Marine Le Pen, présidente du Rassemblement national, « souhaite que le voile soit interdit dans l’intégralité de l’espace public »

Création : 26 octobre 2019
Dernière modification : 20 juin 2022

Auteur : Tom Le Merlus, étudiant en master droit, sous la direction de Jean-Paul Markus, professeur de droit

Source : France inter, 22/10/2019

Une limitation à la liberté religieuse dans l’espace public ne serait possible que si un motif d’ordre public l’exigeait. À Mme Le Pen de nous dire en quoi le voile dans l’espace public – hors école –  porte atteinte à la sécurité publique. Une loi interdisant le port d’un signe religieux de manière générale et absolue dans l’espace public serait très certainement censurée par le Conseil constitutionnel et la Cour européenne des droits de l’homme.

Marine Le Pen, présidente du RN, interviewée dimanche 20 octobre lors du Grand jury RTL-LCI-Le Figaro : « Je souhaite que le voile soit interdit dans l’intégralité de l’espace public », demande étendue ensuite à la kippa.

En se référant à la loi du 15 mars 2004 interdisant le port de tout signe religieux ostensible dans les collèges et lycées publics, elle considère que le port du voile dans l’espace public est une « infraction à la laïcité », et souhaite donc que la loi interdise les signes religieux dans tout l’espace public. Cette proposition récurrente du Rassemblement national, mais aussi de Nadine Morano, ressurgit à la suite de l’incident survenu au conseil régional de Bourgogne-Franche-Comté, avec les propos de M. Odoul, que nous avions dû surligner. Reste qu’une telle loi se heurterait à la Constitution comme au droit international.
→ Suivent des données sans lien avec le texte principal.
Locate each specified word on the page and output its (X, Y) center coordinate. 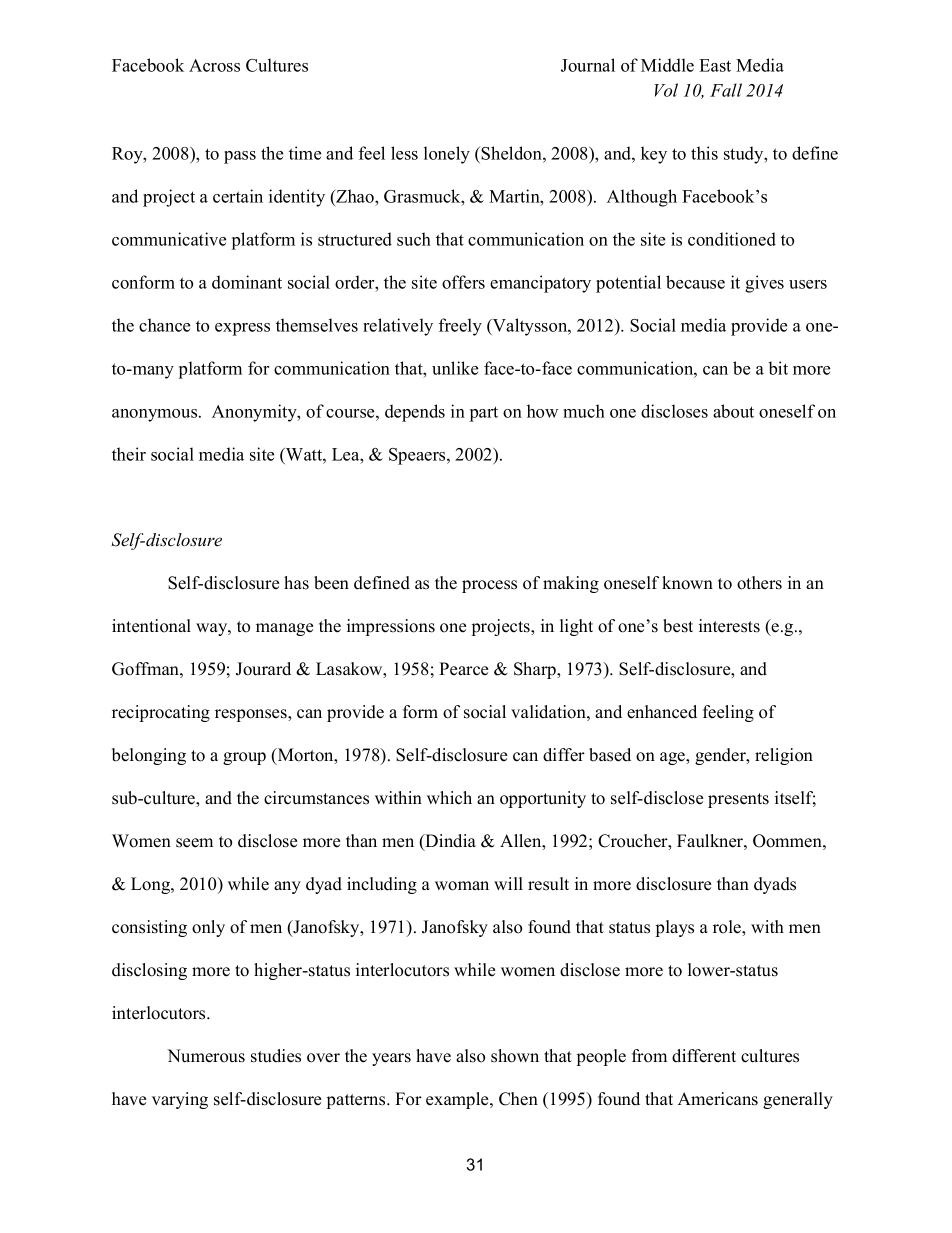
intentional (151, 626)
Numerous (206, 1056)
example (458, 1100)
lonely (447, 155)
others (759, 583)
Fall (726, 90)
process (489, 586)
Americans (718, 1099)
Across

Le Conseil constitutionnel a estimé en 2010 que des limitations au port d’un signe religieux dans l’espace public ne peuvent être motivées que par des impératifs d’ordre public, et de manière proportionnée. Il en est de même pour la Cour européenne des droits de l’homme qui en 2009 a admis de telles restrictions au nom de la « protection des droits d’autrui et de l’ordre public ». Dans le même sens, les fameux arrêtés anti-burkini avaient été annulés par le Conseil d’État au motif qu’en l’absence de motif d’ordre public (en l’occurrence la salubrité publique), l’interdiction du burkini portait une atteinte manifestement disproportionnée à la liberté religieuse. Toutes ces juridictions exigent un motif d’ordre public pour interdire les signes religieux sur l’espace public. Et on ne sait pas, en l’état de son argumentation, quel est celui invoqué par Mme Le Pen.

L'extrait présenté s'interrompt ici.